* **TRECHO SELECIONADO**:
Vocês vão reparar que eu toquei na questão social. Muitas dessas histórias têm alguma coisa a ver com violência, o que é um dado da vida nos grandes centros urbanos. E Curitiba, apesar de provinciana, é sim um grande centro urbano, com quase 2 milhões de habitantes, fora as pessoas que moram na região metropolitana. Esses espaços são mais violentos, fato. Ao mesmo tempo, tem duas coisas aí: minha experiência puxou muito para essa ameaça de uma violência gratuita, aleatória e sem sentido. Em termos de experiências mais comuns, como assalto, eu mesmo só fui assaltado duas vezes em Curitiba nos 17 anos que eu morei lá, e as duas vezes foram quando eu era jovem e imberbe. A outra coisa é que eu me mudei para São Paulo e, contrariando as expectativas, nunca mais lidei com esse tipo de bizarrice nesse nível.
Pois é, São Paulo é muito maior, mais monstruosa e mais suja, de modo generalizado. Porém, a meu ver, falta ali essa estranheza essencial. É como se em Curitiba tivesse um tipo de filtro, que nem em filme americano quando uma cena se passa no México, que eu não vejo aqui. Em certo sentido, é difícil não pensar num elemento sobrenatural. Talvez o edifício onde eu morei estivesse situado num tipo de vórtice, uma terra amaldiçoada. Ou talvez seja ainda a falta de vitamina D numa cidade que rivaliza com vilazinhas da Noruega em termos de dias de sol por ano, o que deixa todo mundo louco. O sol também é um exorcista.

* **PARTE DOS DADOS**:
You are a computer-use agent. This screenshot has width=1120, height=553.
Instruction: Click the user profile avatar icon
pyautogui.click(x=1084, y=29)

* **TAREFA A CUMPRIR**: Continue o relato sobre a estranheza de Curitiba em comparação com São Paulo a partir do ponto em que ele termina. As linhas não têm relação alguma com o que se pede aqui.

* **RESPOSTA**:
Ou o problema sou eu3 (daí o subtítulo deste texto: não é possível que essas coisas só aconteçam comigo)… o que não exclui a hipótese sobrenatural, só desloca o seu foco, da cidade para mim. E é claro que estamos trabalhando aqui com o anedótico e a experiência pessoal. Não tenho como provar por A+B que Curitiba é mais ou menos esquisita do que qualquer outra cidade. Imagino que uma inteligência onisciente poderia calcular um coeficiente de esquisitice a partir da contabilização de todos os eventos ocorridos na cidade, uma estatística que levaria em consideração a probabilidade de cada ocorrência, e assim uma abundância de ocorrências aberrantes per capita nos forneceria um dado concreto para botar no jornal: A ciência confirma: Curitiba é a capital mais esquisita do país. Mas isso não vai acontecer.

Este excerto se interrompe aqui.